How to do Android Sync Provider server side implimentation?

Question

I have a running J2EE based Web Application for Point of Sales hosted in cloud and database is using postgresql. Now I am building an android app for Point of Sales. For data sync I have read a lot how to create SyncAdapter etc but very few about server side developments. My first question:

1. How the authentication token will be created? Who will create this AuthToken? My server side RESTful webservice or Device SyncAdapter itself? Who should initiate expiry of AuthToken - the device or server webservice?

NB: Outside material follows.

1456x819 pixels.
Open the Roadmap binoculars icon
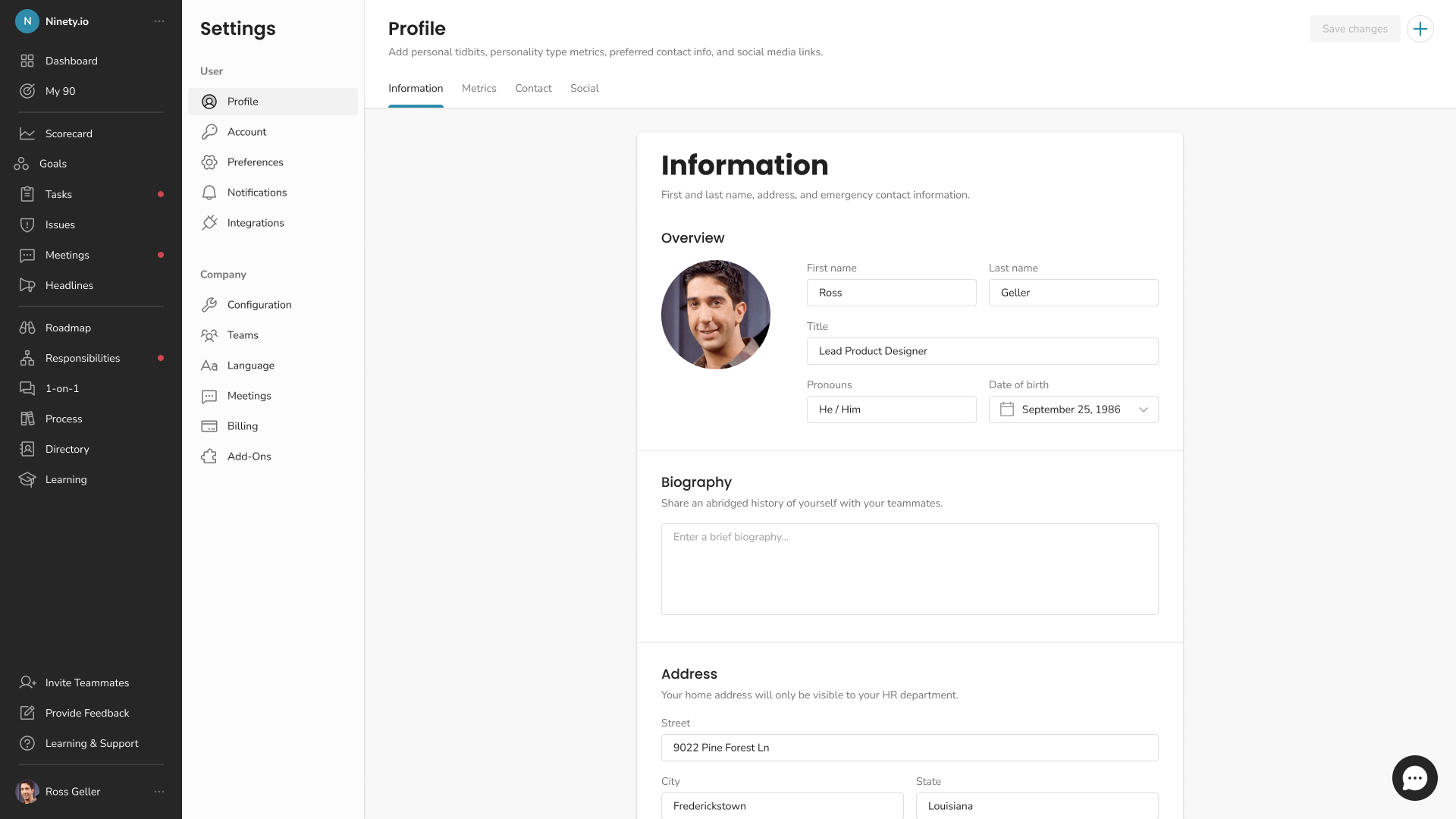click(x=27, y=328)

2. Currently my web application got many user level permission. When a data will come from device to sync I need to check the user permission before sync. Do I need to custom write these permission checking inside my server side webservices?

Answer 1

1. In short the server is responsible for creating an AuthToken.
   
   For a better understanding you should read the OAuth2 specification. Although you could write your own simpler solution, I recommend to you that you use OAuth2 to avoid some pitfalls. In your case authentication grant type "Resource Owner Password Credentials" seems most appropriate.
   
   Apache Oltu is a framework for implementing OAuth2 in Java, but you still have to handle some things like persistence of tokens on your own.

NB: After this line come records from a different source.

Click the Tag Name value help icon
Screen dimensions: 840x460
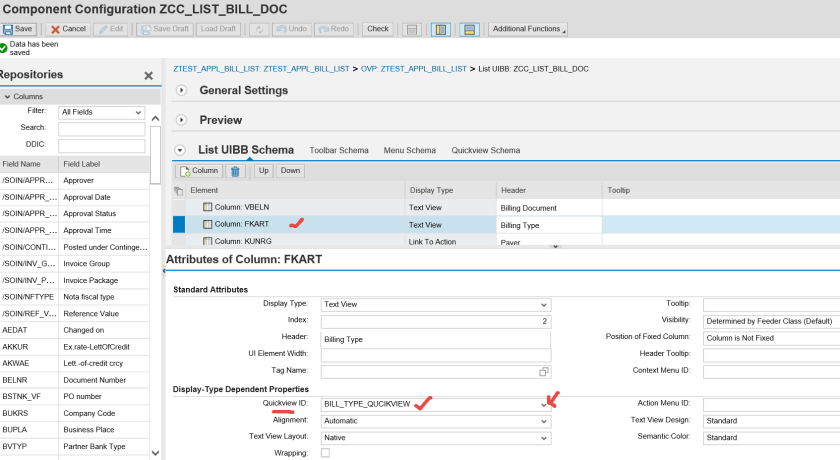(x=544, y=372)
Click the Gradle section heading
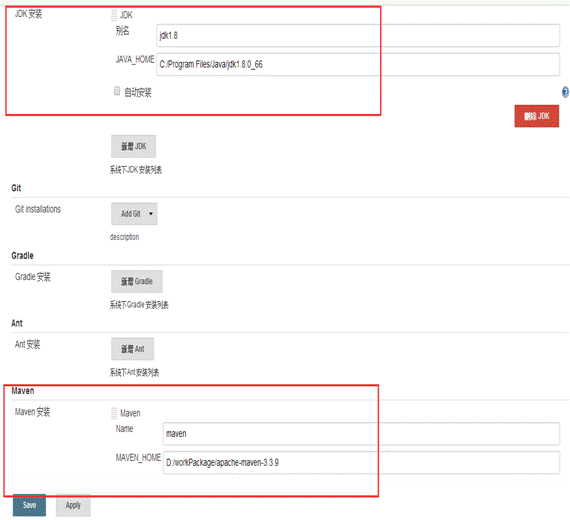The width and height of the screenshot is (570, 520). [22, 256]
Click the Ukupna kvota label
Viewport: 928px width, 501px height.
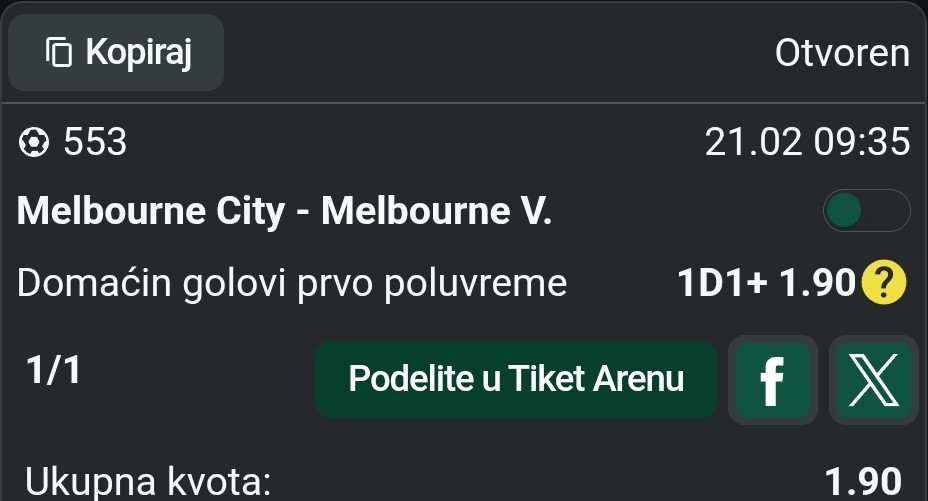tap(148, 482)

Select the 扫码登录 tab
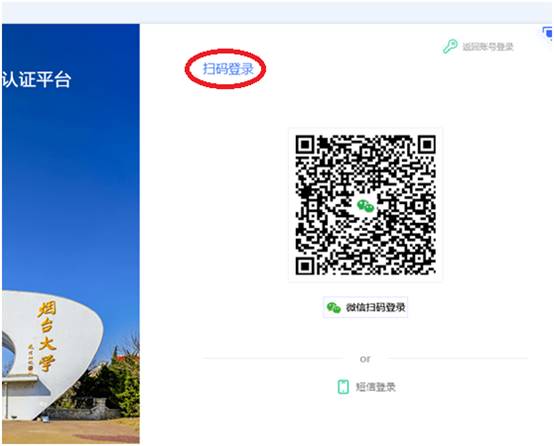tap(228, 69)
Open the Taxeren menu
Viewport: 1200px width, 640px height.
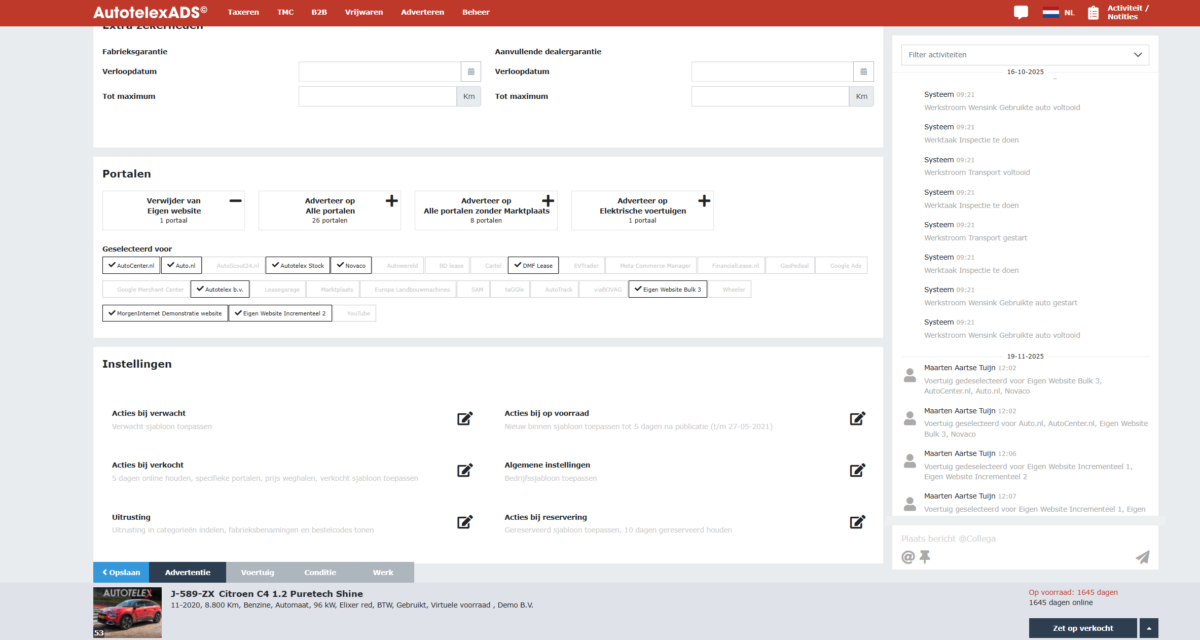tap(243, 12)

2. Yes, you have to the check the permissions on server side. Don't trust the client!
   
   Besides that you may restrict the apps more strictly by using different token types in Android. For example: When you're accessing the web service from within your server application and from Android apps, you could differentiate permissions based on the token type (Android vs. internal). Or maybe you provide your app's users an option to restrict the app's access only to read operations.